All’approvazione del decreto, immediate sono state le proteste del corpo docenti e di tutti gli altri dipendenti pubblici ma, a mettere fine alla discussione, ci ha pensato direttamente la Corte Costituzionale che, con la sentenza n. 120/2012, ha confermato la legittimità costituzionale della riduzione dello stipendio. La norma é quindi valida. Vediamo come calcolare la decurtazione e in quali casi.

Insegnante

Decurtazione stipendio per malattia dipendenti pubblici

In caso di assenza inferiore a 10 giorni, fin dal primo giorno di assenza, al dipendente statale viene pagato solo il trattamento economico fondamentale. Alla busta paga per quei giorni quindi, verranno decurtate le indennità o emolumenti e ogni altro trattamento accessorio. In caso di assenze per malattie dovute a infortunio sul lavoro, oppure per ricovero ospedaliero o day hospital, oppure per patologie gravi che necessitino di cure salvavita, resta fermo il trattamento più favorevole eventualmente previsto dai CCNL.

Decurtazione stipendio per malattia insegnanti

Anche per gli insegnanti, ovviamente, essendo dipendenti pubblici a tutti gli effetti, é prevista la riduzione della busta paga nei giorni di malattia. Quindi, anche per costoro, nei primi 10 giorni di assenza per malattia (anche si tratta di un solo giorno) nella busta paga viene corrisposto solo il trattamento economico fondamentale. La decurtazione opera in tutte le fasce retributive dei CCNL.

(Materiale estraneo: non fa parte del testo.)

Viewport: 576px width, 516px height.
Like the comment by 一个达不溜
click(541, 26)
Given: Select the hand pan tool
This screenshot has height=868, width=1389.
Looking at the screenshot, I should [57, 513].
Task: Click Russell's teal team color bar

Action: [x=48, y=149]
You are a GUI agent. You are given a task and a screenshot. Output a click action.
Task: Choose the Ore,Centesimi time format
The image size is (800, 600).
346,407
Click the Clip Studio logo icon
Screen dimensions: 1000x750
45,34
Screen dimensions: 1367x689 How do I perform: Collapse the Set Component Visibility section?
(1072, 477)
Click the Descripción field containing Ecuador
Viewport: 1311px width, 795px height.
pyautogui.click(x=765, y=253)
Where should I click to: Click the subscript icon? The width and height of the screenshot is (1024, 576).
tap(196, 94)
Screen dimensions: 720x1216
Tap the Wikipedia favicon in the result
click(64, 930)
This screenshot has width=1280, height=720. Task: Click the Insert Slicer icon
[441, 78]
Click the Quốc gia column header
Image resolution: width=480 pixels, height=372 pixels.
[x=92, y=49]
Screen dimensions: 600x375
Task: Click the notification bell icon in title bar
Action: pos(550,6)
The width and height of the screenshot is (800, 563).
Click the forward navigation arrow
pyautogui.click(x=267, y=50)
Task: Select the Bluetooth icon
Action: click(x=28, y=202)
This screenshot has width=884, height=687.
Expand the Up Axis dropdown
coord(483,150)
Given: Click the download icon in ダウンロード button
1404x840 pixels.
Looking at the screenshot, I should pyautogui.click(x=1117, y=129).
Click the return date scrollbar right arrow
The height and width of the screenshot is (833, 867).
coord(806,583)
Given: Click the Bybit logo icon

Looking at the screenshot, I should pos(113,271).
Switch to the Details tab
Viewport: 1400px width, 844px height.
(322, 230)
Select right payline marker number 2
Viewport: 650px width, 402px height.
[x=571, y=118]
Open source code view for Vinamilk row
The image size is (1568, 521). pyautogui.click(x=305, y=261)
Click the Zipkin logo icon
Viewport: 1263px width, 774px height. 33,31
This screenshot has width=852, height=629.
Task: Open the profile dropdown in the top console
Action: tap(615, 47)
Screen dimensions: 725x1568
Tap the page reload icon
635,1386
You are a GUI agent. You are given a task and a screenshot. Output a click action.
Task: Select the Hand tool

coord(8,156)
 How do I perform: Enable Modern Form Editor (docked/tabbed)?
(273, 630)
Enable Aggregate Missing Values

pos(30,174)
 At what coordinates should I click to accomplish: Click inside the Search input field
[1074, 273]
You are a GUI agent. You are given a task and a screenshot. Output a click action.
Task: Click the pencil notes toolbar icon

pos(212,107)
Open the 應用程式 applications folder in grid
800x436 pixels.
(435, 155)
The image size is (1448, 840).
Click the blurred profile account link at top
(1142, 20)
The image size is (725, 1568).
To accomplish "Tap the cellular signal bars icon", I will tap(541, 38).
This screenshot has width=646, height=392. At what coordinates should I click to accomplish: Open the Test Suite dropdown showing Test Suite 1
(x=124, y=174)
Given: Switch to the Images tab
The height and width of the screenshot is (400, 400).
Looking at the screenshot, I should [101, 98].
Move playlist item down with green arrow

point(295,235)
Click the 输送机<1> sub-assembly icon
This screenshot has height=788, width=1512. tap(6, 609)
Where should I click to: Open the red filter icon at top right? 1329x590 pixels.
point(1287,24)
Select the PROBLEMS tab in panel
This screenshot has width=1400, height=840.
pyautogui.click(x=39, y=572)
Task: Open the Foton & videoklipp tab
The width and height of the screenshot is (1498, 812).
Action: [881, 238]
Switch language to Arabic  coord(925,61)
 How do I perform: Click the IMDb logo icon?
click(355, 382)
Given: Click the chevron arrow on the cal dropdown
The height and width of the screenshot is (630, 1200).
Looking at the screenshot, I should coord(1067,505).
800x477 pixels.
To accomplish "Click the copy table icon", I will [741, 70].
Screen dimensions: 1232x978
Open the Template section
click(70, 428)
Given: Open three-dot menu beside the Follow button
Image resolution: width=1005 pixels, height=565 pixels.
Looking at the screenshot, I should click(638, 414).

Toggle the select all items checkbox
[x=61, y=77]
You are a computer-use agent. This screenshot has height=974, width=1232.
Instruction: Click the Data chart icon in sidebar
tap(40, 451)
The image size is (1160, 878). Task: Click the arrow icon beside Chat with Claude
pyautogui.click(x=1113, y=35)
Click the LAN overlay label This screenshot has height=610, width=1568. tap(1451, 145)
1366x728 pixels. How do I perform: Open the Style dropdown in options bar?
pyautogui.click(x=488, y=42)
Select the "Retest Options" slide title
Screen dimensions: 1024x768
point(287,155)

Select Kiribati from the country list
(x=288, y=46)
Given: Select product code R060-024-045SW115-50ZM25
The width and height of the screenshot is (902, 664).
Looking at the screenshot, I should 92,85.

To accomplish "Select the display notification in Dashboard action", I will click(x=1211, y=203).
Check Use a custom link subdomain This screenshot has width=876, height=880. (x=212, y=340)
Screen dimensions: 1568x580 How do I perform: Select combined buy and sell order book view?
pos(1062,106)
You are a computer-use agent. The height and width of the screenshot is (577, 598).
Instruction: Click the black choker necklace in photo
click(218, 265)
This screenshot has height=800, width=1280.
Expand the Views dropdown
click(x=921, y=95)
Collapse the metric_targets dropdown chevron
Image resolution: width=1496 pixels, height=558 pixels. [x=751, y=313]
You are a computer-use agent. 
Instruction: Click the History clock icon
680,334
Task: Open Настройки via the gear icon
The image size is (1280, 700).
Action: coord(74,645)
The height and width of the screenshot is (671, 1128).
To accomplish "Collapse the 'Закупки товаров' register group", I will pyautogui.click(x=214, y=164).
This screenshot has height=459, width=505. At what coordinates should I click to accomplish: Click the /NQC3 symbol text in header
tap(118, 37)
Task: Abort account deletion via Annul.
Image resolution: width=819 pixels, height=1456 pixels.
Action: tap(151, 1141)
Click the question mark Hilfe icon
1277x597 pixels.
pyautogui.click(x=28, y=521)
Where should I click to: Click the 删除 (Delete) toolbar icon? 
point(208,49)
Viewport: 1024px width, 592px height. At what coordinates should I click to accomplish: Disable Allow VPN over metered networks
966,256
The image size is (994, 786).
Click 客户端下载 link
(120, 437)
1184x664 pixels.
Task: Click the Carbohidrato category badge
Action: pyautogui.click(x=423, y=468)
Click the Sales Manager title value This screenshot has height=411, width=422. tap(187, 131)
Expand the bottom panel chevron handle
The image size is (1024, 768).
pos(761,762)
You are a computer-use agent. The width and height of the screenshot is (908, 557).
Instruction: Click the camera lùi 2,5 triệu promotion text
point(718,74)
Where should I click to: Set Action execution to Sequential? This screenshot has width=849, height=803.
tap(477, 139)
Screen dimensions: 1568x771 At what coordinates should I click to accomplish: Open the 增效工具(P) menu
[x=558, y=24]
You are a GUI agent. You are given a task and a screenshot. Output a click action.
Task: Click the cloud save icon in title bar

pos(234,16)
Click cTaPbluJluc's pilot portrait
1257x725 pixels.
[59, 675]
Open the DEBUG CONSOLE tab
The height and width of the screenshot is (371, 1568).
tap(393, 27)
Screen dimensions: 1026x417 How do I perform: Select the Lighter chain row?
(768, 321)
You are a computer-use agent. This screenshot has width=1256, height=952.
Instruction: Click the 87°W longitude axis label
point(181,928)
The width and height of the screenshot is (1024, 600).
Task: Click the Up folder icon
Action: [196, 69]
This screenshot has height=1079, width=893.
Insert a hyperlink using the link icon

Proprio i CCNL, contemplano già una decurtazione retributiva per le assenze, ma queste decurtazioni previste dal CCNL (che variano in base ai periodi di assenza) non sono state abrogate, anzi, vanno ad aggiungersi a quelle previste dal ministro Brunetta.

Le decurtazioni si applicano ai docenti a tempo indeterminato e a tempo determinato assunto fino al 30/6 o per anno intero (fino al 31/8).

Importo decurtazione

Le riduzioni giornaliere lorde per ogni singolo giorno sono pari a:

– da 0 a 14 anni di servizio: € 5,47
– da 15 a 27 anni di servizio: € 6,73
– da 28 anni di servizio: € 8,58

Per gli amministrativi delle scuole:

AREA B/C: € 2,15
AREA A/As: € 1,95

Assenza per malattia superiore a dieci giorni

In caso di assenza superiore a 10 giorni, per i primi 10 giorni andranno comunque applicate le riduzioni appena viste, per i successivi giorni andrà applicata la disciplina prevista dai CCNL.